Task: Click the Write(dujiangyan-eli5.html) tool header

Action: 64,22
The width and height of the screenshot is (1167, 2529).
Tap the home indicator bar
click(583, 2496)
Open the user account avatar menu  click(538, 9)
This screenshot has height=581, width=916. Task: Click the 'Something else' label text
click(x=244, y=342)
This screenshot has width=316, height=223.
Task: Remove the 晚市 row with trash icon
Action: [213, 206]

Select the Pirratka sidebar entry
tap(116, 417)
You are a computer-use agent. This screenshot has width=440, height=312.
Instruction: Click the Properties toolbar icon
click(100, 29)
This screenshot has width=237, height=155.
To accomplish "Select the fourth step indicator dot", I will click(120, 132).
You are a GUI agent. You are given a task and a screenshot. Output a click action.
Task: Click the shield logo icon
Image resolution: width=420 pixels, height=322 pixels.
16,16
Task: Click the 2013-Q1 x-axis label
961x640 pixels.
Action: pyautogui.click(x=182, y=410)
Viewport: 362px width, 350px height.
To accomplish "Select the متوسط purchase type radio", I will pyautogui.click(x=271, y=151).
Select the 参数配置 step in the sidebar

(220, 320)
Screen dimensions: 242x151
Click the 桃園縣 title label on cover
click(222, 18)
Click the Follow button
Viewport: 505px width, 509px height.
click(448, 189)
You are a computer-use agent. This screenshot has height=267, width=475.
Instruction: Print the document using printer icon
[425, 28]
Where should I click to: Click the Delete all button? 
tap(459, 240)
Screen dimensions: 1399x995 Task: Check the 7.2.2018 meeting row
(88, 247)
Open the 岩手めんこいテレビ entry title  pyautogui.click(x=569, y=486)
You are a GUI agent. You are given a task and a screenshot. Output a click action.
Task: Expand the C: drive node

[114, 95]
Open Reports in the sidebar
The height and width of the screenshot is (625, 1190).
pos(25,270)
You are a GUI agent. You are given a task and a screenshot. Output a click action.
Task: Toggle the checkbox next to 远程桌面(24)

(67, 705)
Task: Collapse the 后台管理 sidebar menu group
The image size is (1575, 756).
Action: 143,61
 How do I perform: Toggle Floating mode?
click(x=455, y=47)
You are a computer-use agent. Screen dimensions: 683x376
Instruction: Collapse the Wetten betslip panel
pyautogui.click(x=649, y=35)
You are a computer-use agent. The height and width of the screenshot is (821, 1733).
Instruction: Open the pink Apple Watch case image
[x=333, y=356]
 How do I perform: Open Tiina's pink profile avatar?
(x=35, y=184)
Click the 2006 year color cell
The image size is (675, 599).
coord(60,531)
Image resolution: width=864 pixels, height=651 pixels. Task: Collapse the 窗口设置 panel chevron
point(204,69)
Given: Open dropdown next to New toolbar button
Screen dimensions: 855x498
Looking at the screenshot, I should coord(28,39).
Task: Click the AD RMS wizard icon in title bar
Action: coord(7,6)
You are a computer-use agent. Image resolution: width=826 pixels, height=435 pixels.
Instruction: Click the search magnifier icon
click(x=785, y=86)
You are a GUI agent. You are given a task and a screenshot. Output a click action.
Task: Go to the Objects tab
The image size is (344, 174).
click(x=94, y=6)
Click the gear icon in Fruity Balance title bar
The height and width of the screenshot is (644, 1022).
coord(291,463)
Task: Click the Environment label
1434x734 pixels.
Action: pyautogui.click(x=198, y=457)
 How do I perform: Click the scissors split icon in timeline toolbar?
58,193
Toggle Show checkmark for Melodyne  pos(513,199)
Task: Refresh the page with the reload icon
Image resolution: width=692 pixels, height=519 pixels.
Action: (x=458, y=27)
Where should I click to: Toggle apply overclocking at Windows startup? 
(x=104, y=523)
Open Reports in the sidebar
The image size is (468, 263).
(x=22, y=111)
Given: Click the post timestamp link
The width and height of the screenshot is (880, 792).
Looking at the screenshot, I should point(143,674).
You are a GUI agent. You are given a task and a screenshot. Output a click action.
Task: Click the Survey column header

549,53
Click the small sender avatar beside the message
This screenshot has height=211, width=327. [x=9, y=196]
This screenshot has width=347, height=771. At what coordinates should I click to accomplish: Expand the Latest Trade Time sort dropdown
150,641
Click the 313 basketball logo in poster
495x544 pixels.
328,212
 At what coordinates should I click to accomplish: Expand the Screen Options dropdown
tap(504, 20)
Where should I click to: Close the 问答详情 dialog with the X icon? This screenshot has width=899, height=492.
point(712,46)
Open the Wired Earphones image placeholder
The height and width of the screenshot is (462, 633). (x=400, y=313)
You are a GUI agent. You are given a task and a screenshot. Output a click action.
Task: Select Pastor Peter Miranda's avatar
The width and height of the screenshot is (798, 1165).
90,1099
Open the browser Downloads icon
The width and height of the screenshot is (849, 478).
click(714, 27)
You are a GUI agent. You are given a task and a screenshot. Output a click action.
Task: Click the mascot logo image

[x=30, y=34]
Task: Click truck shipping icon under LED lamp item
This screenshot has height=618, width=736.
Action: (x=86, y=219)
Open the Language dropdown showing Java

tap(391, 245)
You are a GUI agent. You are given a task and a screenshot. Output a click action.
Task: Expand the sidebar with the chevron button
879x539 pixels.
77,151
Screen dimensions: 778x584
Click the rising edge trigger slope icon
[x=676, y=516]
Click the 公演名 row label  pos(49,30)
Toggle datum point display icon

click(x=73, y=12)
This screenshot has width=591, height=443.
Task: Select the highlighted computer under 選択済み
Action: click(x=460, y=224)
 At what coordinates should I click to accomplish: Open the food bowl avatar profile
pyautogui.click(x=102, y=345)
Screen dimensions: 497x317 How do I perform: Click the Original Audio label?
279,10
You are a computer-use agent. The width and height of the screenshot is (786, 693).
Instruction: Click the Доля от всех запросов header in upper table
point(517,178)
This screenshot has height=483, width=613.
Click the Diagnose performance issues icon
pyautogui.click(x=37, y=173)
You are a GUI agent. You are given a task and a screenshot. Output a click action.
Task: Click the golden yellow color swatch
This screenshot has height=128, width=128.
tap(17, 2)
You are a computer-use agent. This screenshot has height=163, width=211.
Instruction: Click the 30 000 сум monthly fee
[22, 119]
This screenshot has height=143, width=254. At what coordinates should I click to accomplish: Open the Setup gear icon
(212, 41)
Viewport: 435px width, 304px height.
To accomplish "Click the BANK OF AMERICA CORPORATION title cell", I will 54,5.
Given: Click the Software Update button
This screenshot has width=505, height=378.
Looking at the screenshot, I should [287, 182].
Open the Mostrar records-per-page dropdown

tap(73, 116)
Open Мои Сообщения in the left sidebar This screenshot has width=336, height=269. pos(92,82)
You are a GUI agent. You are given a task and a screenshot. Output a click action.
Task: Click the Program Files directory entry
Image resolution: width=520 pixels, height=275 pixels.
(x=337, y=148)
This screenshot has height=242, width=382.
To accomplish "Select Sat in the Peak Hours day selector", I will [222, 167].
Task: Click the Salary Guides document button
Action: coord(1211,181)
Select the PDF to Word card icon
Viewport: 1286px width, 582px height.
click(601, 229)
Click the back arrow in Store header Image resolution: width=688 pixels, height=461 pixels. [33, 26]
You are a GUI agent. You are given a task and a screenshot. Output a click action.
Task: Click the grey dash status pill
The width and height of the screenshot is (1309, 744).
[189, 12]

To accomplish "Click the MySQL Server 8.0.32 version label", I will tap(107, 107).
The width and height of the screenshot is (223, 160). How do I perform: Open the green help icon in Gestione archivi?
________________
DIRECTIONS:
In your reply, write out all of the material exactly as it was given.

ANSWER FOR THIS EXERCISE:
Task: Click the Write(dujiangyan-eli5.html) tool header

Action: 64,22
The width and height of the screenshot is (1167, 2529).
Tap the home indicator bar
click(583, 2496)
Open the user account avatar menu  click(538, 9)
This screenshot has height=581, width=916. Task: Click the 'Something else' label text
click(x=244, y=342)
This screenshot has width=316, height=223.
Task: Remove the 晚市 row with trash icon
Action: [213, 206]

Select the Pirratka sidebar entry
tap(116, 417)
You are a computer-use agent. This screenshot has width=440, height=312.
Instruction: Click the Properties toolbar icon
click(100, 29)
This screenshot has width=237, height=155.
To accomplish "Select the fourth step indicator dot", I will click(120, 132).
You are a GUI agent. You are given a task and a screenshot. Output a click action.
Task: Click the shield logo icon
Image resolution: width=420 pixels, height=322 pixels.
16,16
Task: Click the 2013-Q1 x-axis label
961x640 pixels.
Action: pyautogui.click(x=182, y=410)
Viewport: 362px width, 350px height.
To accomplish "Select the متوسط purchase type radio", I will pyautogui.click(x=271, y=151).
Select the 参数配置 step in the sidebar

(220, 320)
Screen dimensions: 242x151
Click the 桃園縣 title label on cover
click(222, 18)
Click the Follow button
Viewport: 505px width, 509px height.
click(448, 189)
You are a computer-use agent. This screenshot has height=267, width=475.
Instruction: Print the document using printer icon
[425, 28]
Where should I click to: Click the Delete all button? 
tap(459, 240)
Screen dimensions: 1399x995 Task: Check the 7.2.2018 meeting row
(88, 247)
Open the 岩手めんこいテレビ entry title  pyautogui.click(x=569, y=486)
You are a GUI agent. You are given a task and a screenshot. Output a click action.
Task: Expand the C: drive node

[114, 95]
Open Reports in the sidebar
The height and width of the screenshot is (625, 1190).
pos(25,270)
You are a GUI agent. You are given a task and a screenshot. Output a click action.
Task: Toggle the checkbox next to 远程桌面(24)

(67, 705)
Task: Collapse the 后台管理 sidebar menu group
The image size is (1575, 756).
Action: 143,61
 How do I perform: Toggle Floating mode?
click(x=455, y=47)
You are a computer-use agent. Screen dimensions: 683x376
Instruction: Collapse the Wetten betslip panel
pyautogui.click(x=649, y=35)
You are a computer-use agent. The height and width of the screenshot is (821, 1733).
Instruction: Open the pink Apple Watch case image
[x=333, y=356]
 How do I perform: Open Tiina's pink profile avatar?
(x=35, y=184)
Click the 2006 year color cell
The image size is (675, 599).
coord(60,531)
Image resolution: width=864 pixels, height=651 pixels. Task: Collapse the 窗口设置 panel chevron
point(204,69)
Given: Open dropdown next to New toolbar button
Screen dimensions: 855x498
Looking at the screenshot, I should coord(28,39).
Task: Click the AD RMS wizard icon in title bar
Action: coord(7,6)
You are a computer-use agent. Image resolution: width=826 pixels, height=435 pixels.
Instruction: Click the search magnifier icon
click(x=785, y=86)
You are a GUI agent. You are given a task and a screenshot. Output a click action.
Task: Go to the Objects tab
The image size is (344, 174).
click(x=94, y=6)
Click the gear icon in Fruity Balance title bar
The height and width of the screenshot is (644, 1022).
coord(291,463)
Task: Click the Environment label
1434x734 pixels.
Action: pyautogui.click(x=198, y=457)
 How do I perform: Click the scissors split icon in timeline toolbar?
58,193
Toggle Show checkmark for Melodyne  pos(513,199)
Task: Refresh the page with the reload icon
Image resolution: width=692 pixels, height=519 pixels.
Action: (x=458, y=27)
Where should I click to: Toggle apply overclocking at Windows startup? 
(x=104, y=523)
Open Reports in the sidebar
The image size is (468, 263).
(x=22, y=111)
Given: Click the post timestamp link
The width and height of the screenshot is (880, 792).
Looking at the screenshot, I should point(143,674).
You are a GUI agent. You are given a task and a screenshot. Output a click action.
Task: Click the Survey column header

549,53
Click the small sender avatar beside the message
This screenshot has height=211, width=327. [x=9, y=196]
This screenshot has width=347, height=771. At what coordinates should I click to accomplish: Expand the Latest Trade Time sort dropdown
150,641
Click the 313 basketball logo in poster
495x544 pixels.
328,212
 At what coordinates should I click to accomplish: Expand the Screen Options dropdown
tap(504, 20)
Where should I click to: Close the 问答详情 dialog with the X icon? This screenshot has width=899, height=492.
point(712,46)
Open the Wired Earphones image placeholder
The height and width of the screenshot is (462, 633). (x=400, y=313)
You are a GUI agent. You are given a task and a screenshot. Output a click action.
Task: Select Pastor Peter Miranda's avatar
The width and height of the screenshot is (798, 1165).
90,1099
Open the browser Downloads icon
The width and height of the screenshot is (849, 478).
click(714, 27)
You are a GUI agent. You are given a task and a screenshot. Output a click action.
Task: Click the mascot logo image

[x=30, y=34]
Task: Click truck shipping icon under LED lamp item
This screenshot has height=618, width=736.
Action: (x=86, y=219)
Open the Language dropdown showing Java

tap(391, 245)
You are a GUI agent. You are given a task and a screenshot. Output a click action.
Task: Expand the sidebar with the chevron button
879x539 pixels.
77,151
Screen dimensions: 778x584
Click the rising edge trigger slope icon
[x=676, y=516]
Click the 公演名 row label  pos(49,30)
Toggle datum point display icon

click(x=73, y=12)
This screenshot has width=591, height=443.
Task: Select the highlighted computer under 選択済み
Action: click(x=460, y=224)
 At what coordinates should I click to accomplish: Open the food bowl avatar profile
pyautogui.click(x=102, y=345)
Screen dimensions: 497x317 How do I perform: Click the Original Audio label?
279,10
You are a computer-use agent. The width and height of the screenshot is (786, 693).
Instruction: Click the Доля от всех запросов header in upper table
point(517,178)
This screenshot has height=483, width=613.
Click the Diagnose performance issues icon
pyautogui.click(x=37, y=173)
You are a GUI agent. You are given a task and a screenshot. Output a click action.
Task: Click the golden yellow color swatch
This screenshot has height=128, width=128.
tap(17, 2)
You are a computer-use agent. This screenshot has height=163, width=211.
Instruction: Click the 30 000 сум monthly fee
[22, 119]
This screenshot has height=143, width=254. At what coordinates should I click to accomplish: Open the Setup gear icon
(212, 41)
Viewport: 435px width, 304px height.
To accomplish "Click the BANK OF AMERICA CORPORATION title cell", I will 54,5.
Given: Click the Software Update button
This screenshot has width=505, height=378.
Looking at the screenshot, I should [287, 182].
Open the Mostrar records-per-page dropdown

tap(73, 116)
Open Мои Сообщения in the left sidebar This screenshot has width=336, height=269. pos(92,82)
You are a GUI agent. You are given a task and a screenshot. Output a click action.
Task: Click the Program Files directory entry
Image resolution: width=520 pixels, height=275 pixels.
(x=337, y=148)
This screenshot has height=242, width=382.
To accomplish "Select Sat in the Peak Hours day selector", I will [222, 167].
Task: Click the Salary Guides document button
Action: coord(1211,181)
Select the PDF to Word card icon
Viewport: 1286px width, 582px height.
click(601, 229)
Click the back arrow in Store header Image resolution: width=688 pixels, height=461 pixels. [33, 26]
You are a GUI agent. You are given a task and a screenshot. Output a click action.
Task: Click the grey dash status pill
The width and height of the screenshot is (1309, 744).
[189, 12]

To accomplish "Click the MySQL Server 8.0.32 version label", I will tap(107, 107).
The width and height of the screenshot is (223, 160). How do I perform: Open the green help icon in Gestione archivi?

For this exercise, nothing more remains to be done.